Andrew Sullivan argues against the government trying to run either G.M. or Afghanistan:
I understand why conservatives balk at the notion of a politician running a car company. Obama hasn't done much with GM yet, but if he is not careful, he could easily get trapped, as David Brooks notes, in a hell of a pickle. He will face political pressure to hang in, even as the company continues to fail. And he has no expertise of the kind needed to run a car company. And this is the core conservative insight here: success is hard; it requires close attention to the details of a business or an enterprise; it takes experience and judgment and practical knowledge that no politician or economist or analyst has. Now I know GM's management has sucked as well - but that doesn't mean that government won't suck a lot more. This is a classic case of a mismatch between what a politician can do and what he is trying to do: an over-reach, a categorical error.
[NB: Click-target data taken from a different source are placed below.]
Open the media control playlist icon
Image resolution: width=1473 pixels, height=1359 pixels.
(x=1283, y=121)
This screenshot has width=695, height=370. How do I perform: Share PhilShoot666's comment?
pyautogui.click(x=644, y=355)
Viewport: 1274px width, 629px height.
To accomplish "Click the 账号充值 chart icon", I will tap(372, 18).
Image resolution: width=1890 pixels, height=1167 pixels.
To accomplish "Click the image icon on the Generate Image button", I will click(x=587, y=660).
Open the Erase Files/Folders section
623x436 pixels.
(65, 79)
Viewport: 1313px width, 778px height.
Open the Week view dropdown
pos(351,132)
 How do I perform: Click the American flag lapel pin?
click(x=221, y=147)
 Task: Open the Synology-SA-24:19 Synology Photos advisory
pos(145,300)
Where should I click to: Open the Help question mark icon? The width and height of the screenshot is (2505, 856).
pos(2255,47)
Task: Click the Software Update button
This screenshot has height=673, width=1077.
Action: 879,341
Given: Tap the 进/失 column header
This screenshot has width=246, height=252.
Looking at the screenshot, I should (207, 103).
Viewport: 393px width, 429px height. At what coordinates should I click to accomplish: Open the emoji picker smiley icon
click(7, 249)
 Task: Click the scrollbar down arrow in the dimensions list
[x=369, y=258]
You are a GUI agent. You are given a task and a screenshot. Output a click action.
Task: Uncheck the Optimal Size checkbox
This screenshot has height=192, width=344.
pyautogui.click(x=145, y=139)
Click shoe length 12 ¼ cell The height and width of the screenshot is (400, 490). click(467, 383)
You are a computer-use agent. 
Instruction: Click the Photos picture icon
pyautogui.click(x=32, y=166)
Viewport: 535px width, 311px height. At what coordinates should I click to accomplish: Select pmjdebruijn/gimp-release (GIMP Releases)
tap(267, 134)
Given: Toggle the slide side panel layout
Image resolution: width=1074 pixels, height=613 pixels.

But why, pray, does this not equally apply to running Iraq or Afghanistan? Why does our conservative elite believe that these vast, complex, foreign cultures and countries are somehow more manageable than GM? What expertise does Barack Obama have in running Afghanistan?
In general, I tend to agree with him here. But it depends on the purpose for which you're intervening. If it's the FDIC going in to take over a bank, cleaning it out, and basically getting out, that's one thing. If it's to try and keep it running, then Sullivan's conservatism makes sense to me.
One exception to this may be the health care system. I'm not sure that you can run this with a hybrid system, with government paying for a large chunk of it via medicare and medicaid, and private industry getting the profits and determining the costs. That's a recipe for unsustainability. It probably needs to be one way or the other--all private or all public. Since all private would be unacceptable to most people these days, given the horrific consequences, all public is probably the only alternative. But I don't think we have the political will to do this until it forced upon us by circumstances, namely a collapse of the system.